1. "Simple/less technical terms",
2. "More Concise Summary",
3. "Include Analogy", 
4. "Include Examples"

# CODE STARTS HERE

### importing modules

In [31]:
import json
import pandas as pd
from langchain.prompts import ChatPromptTemplate
from langchain_openai import ChatOpenAI
from dotenv import load_dotenv
import os
import getpass
import time
import traceback

### style_selection

In [44]:
def style_selection():
    """
    FUNCTION DESCRIPTION FROM SHIVAM :)
    Prompt the user to choose a style and return the selected option as an integer.
    Includes input validation to handle invalid inputs.
    """
    styles = {
        1: "Simple/less technical terms",
        2: "More Concise Summary",
        3: "Include Analogy", 
        4: "Include Examples"
    }

    while True:
        print("Choose Your Style:")
        for key, value in styles.items():
            print(f"{key}. {value}")
        try:
            style = int(input("Enter your style number (1-4): "))
            if style in styles:
                print(f"You selected : {styles[style]}")
                return style, styles[style]
            else:
                print("Invalid choice. Please enter a number between 1 and 4.")
        except ValueError:
            print("Invalid input. Please enter a numeric value. ")

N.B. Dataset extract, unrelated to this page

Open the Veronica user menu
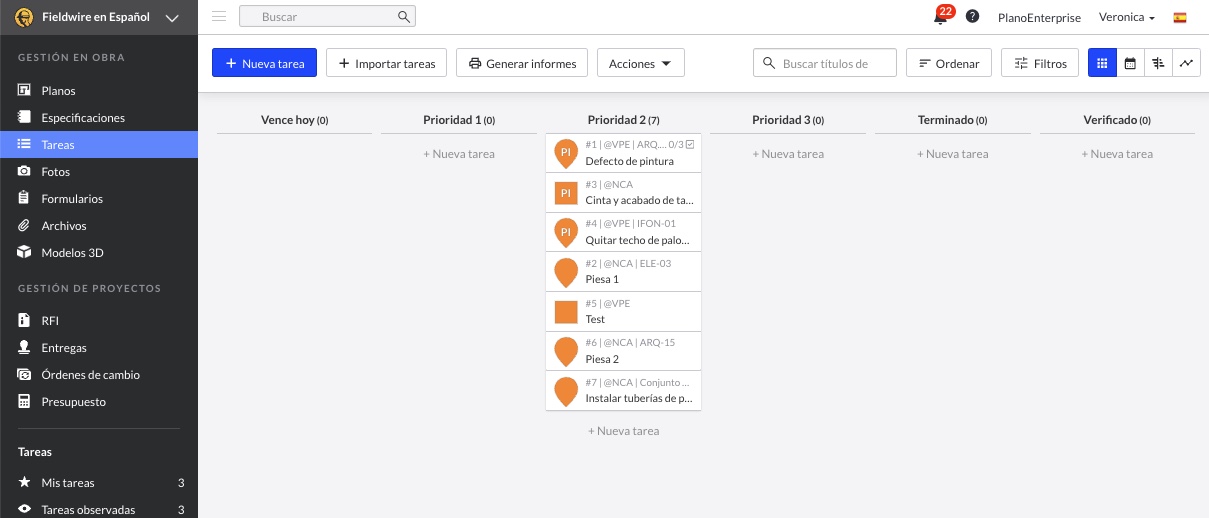 pyautogui.click(x=1127, y=17)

### loading summarized and long answers

#### long ans function

In [33]:
def longAnsFunc():
    longAnsDf = pd.read_csv('longAns.csv')
    longAnsList = longAnsDf['Answer']
    longAnsList.dropna(inplace=True)
    return longAnsList

In [34]:
def summarized_and_long_AnsFunc():

    import ast

    try:
        # long answer
        longAnsList = longAnsFunc()
        
        # Load the data summary
        df = pd.read_csv('genSum.csv')
        df['summarized_ans'] = df['summary'].apply(ast.literal_eval)
        summarizedAnswerList = [i['summarizedAnswer'] for i in df.summarized_ans]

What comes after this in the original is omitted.